根据测得的样品OD520值,从标准曲线上查得对应的脯氨酸含量(μg),然后根据取样量、提取液体积、测定时所用提取液体积等换算成样品中脯氨酸的含量。

计算公式通常表示为:

脯氨酸含量 (μg/g 鲜重) = [(C * Vt) / (Vs * W)] * n

  • C: 从标准曲线上查得的测定液(即参与显色反应的纯化提取液)中脯氨酸浓度 (μg/mL)。
  • Vt: 样品总提取液体积 (mL)。
  • Vs: 参与显色反应的纯化提取液体积 (mL)。
  • W: 样品鲜重 (g)。
  • n: 稀释倍数(如果在显色前对纯化提取液进行了稀释)。
 

示例计算:
假设:

  • 称取鲜样重 (W) = 0.2 g
  • 总提取液体积 (Vt) = 10 mL
  • 取纯化提取液体积 (Vs) = 1 mL 进行显色反应
  • 测得 OD520,查标准曲线得测定液浓度 (C) = 25 μg/mL
  • 无稀释 (n = 1)
 

则脯氨酸含量 = [(25 μg/mL * 10 mL) / (1 mL * 0.2 g)] * 1 = 1250 μg/g 鲜重

六、 注意事项

  1. 样品代表性: 选取的植物组织应具有代表性,且取样后需立即冷冻以终止酶活,防止脯氨酸代谢影响结果。
  2. 提取充分性: 研磨需充分,确保游离脯氨酸完全释放。

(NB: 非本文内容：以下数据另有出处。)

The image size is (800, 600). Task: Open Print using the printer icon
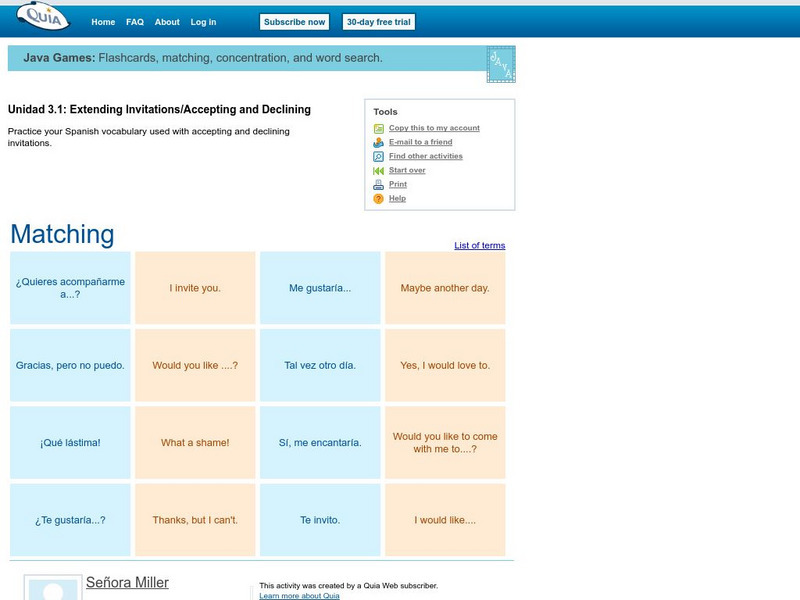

提取温度和时间根据样品类型可适当调整优化。
  3. 蛋白质沉淀: 磺基水杨酸沉淀蛋白质步骤对消除干扰、提高特异性至关重要,不可省略。
  4. 茚三酮试剂: 需严格按比例和温度配制,临用新配,避免光照。磷酸具有强腐蚀性,配制和取用需极其小心,佩戴防护装备。
  5. 反应条件控制: 沸水浴反应时间和温度必须严格控制,这是显色稳定性和重现性的关键。
  6. 萃取与分层: 加入甲苯后需充分振荡确保萃取完全,并耐心等待清晰分层后方可取上层甲苯相测定,避免吸入水相导致误差。
  7. 比色测定: 甲苯易挥发,萃取后应尽快测定吸光度。比色皿需保持清洁干燥。避免气泡影响读数。
  8. 标准曲线: 每次实验必须随样品同时制作新鲜的标准曲线。
  9. 安全防护: 实验涉及冰醋酸、甲苯、磷酸等有毒、腐蚀性或易燃试剂,务必在通风橱内操作,佩戴实验服、手套、护目镜等防护用品。废液按规范处理。
  10. 重复与对照: 每个样品应设置至少2-3个重复,并设置试剂空白(用超纯水代替样品液按同样步骤操作)以扣除背景值。
 

七、 方法特点与应用

  • 优点:
    • 特异性较好: 在酸性条件下,脯氨酸与茚三酮反应生成的红色产物与其他氨基酸生成的蓝色产物区分开。
    • 灵敏度适中: 可检测μg/g鲜重水平的脯氨酸。
    • 成本较低: 所用试剂和仪器在大多数实验室都具备。
    • 操作相对成熟: 是广泛使用的经典方法。
  • 局限性:
    • 步骤较繁琐: 涉及提取、沉淀、显色、萃取等多个步骤,耗时较长。
    • 干扰因素: 某些样品中的杂质(如糖类、某些色素)在高浓度时可能产生干扰。
    • 使用有毒试剂: 甲苯、冰醋酸、茚三酮等需谨慎处理。
  • 主要应用领域:
    • 植物抗逆生理研究(干旱、盐胁迫、低温等条件下脯氨酸积累动态)。
    • 作物品种改良(筛选高脯氨酸积累的抗逆种质)。
    • 食品科学(果蔬贮藏保鲜过程中品质变化研究)。
    • 基础生物化学与分子生物学研究(脯氨酸代谢途径分析)。
 

八、 参考文献 (示例)

  1. Bates, L. S., Waldren, R. P., & Teare, I. D. (1973). Rapid determination of free proline for water-stress studies. Plant and Soil, 39(1), 205–207. (经典原始文献)
  2. Ștefan, M., & Petrescu, S. (2018). Spectrophotometric Determination of Proline in Plant Tissues. Methods in Molecular Biology (Clifton, N.J.), 1734, 155–161. (详细操作指南)
  3. 李合生 主编. (2000). 植物生理生化实验原理和技术. 高等教育出版社. (中文经典参考书中包含该方法)
  4. 王学奎 主编. (2016). 植物生理生化实验原理和技术(第3版). 高等教育出版社. (中文最新版参考书)
 

通过遵循以上详细的操作步骤和注意事项,研究人员可以准确、可靠地测定各类生物样品(尤其是植物组织)中的脯氨酸含量,为相关研究提供重要的生理生化指标数据。